# Looking for a game in South Florida



## Brekke (Jun 20, 2003)

I am looking for a game. I am heavily into role playing so that is important but I also like puzzles and intrigue as well as make your palms sweat combat.

I have played DnD 2nd and 3E, , Forgotten Realms, Kingdoms of Kalamar and Greyhawk as well as Dragonstar,Shadowrun, Vampire the Masquerade and Hero system.

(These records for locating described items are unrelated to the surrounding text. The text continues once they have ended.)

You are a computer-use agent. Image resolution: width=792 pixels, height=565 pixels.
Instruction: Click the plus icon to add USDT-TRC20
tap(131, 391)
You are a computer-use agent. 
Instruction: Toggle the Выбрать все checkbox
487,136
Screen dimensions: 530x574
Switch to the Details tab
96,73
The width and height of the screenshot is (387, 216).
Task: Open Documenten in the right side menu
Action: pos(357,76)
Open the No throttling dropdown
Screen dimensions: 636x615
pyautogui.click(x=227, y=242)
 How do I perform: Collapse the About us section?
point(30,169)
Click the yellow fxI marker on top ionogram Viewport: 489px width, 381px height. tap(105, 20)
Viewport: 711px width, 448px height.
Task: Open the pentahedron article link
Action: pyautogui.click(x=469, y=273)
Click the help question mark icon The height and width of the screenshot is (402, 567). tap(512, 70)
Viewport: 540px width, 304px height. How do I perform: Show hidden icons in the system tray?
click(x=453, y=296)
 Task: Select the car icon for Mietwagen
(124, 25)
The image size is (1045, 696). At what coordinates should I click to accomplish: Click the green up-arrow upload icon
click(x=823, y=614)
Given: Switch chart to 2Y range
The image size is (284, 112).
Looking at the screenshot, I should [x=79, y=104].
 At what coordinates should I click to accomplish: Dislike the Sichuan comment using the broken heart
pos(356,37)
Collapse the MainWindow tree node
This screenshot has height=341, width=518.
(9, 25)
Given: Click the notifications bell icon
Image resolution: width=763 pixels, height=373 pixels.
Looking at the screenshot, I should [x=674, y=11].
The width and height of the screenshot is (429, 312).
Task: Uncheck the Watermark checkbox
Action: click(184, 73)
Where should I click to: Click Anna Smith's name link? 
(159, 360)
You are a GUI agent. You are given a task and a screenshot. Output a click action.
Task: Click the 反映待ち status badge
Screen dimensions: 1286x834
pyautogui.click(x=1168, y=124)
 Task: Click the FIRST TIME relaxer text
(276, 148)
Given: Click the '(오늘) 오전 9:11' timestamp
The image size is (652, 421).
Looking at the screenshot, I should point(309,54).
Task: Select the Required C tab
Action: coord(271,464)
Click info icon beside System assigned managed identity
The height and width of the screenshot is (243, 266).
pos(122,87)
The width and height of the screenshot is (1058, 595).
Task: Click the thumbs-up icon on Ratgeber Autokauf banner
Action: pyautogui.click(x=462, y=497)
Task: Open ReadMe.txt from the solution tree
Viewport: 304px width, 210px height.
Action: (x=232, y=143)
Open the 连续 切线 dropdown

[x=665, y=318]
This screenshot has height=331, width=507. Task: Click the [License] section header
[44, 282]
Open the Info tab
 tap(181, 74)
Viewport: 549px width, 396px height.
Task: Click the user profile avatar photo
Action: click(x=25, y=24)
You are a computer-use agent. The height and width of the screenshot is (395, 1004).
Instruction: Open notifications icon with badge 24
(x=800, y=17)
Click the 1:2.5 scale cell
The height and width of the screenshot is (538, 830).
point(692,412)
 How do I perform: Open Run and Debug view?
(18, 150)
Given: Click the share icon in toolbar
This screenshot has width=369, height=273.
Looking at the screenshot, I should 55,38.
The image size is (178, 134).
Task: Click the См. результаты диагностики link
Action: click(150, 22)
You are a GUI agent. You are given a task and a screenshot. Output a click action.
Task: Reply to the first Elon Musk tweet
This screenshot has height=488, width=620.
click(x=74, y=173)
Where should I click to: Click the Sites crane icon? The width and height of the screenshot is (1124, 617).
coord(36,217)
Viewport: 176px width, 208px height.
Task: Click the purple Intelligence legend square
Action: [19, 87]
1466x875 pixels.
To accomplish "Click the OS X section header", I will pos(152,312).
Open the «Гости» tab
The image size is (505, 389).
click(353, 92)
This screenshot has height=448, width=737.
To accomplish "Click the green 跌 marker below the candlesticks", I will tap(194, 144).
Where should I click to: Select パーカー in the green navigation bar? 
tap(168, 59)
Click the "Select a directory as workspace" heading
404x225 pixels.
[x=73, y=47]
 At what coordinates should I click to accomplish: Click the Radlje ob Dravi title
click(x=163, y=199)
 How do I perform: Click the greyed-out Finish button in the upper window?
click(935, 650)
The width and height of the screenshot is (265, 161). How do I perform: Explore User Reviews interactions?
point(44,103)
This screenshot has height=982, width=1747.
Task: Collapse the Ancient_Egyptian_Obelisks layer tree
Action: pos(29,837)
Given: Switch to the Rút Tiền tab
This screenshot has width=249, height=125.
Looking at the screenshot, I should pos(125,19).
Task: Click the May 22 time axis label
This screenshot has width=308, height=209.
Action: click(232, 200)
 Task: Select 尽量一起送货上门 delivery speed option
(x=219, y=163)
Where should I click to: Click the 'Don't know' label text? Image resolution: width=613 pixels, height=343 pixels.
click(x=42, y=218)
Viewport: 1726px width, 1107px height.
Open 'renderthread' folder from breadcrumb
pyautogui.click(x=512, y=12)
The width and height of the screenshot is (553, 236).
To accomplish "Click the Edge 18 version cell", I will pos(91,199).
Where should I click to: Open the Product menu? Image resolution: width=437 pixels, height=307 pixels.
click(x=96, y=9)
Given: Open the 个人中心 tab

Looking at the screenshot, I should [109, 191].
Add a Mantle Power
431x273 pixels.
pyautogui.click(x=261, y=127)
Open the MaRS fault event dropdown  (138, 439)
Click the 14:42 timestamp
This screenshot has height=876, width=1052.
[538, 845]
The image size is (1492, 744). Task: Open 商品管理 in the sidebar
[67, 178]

I am willing to learn any system.



Carol


----------



## Green Knight (Jul 2, 2003)

You and me, both. I've been itching to play a game for the longest time, but every game I find ends after two games. Never fails. I'd be willing to run a game, too, but I can't even find a decent number of players. My first choice would be to play, though.


----------



## NeuroZombie (Jul 3, 2003)

How south in florida?  My wife and I are in Sarasota, just south of Tampa and are looking for players and/or GM's for just about anything.


----------



## Brekke (Jul 3, 2003)

I am in Broward county near Fort Lauderdale. A lot farther south than you.


----------



## NeuroZombie (Jul 4, 2003)

To bad


----------



## ControlFreak (Aug 19, 2003)

I am looking for a game down here as well. I'm in the Coral Springs area - not far from Boca Raton or Ft. Lauderdale.

ControlFreak - evandictor@hotmail.com


----------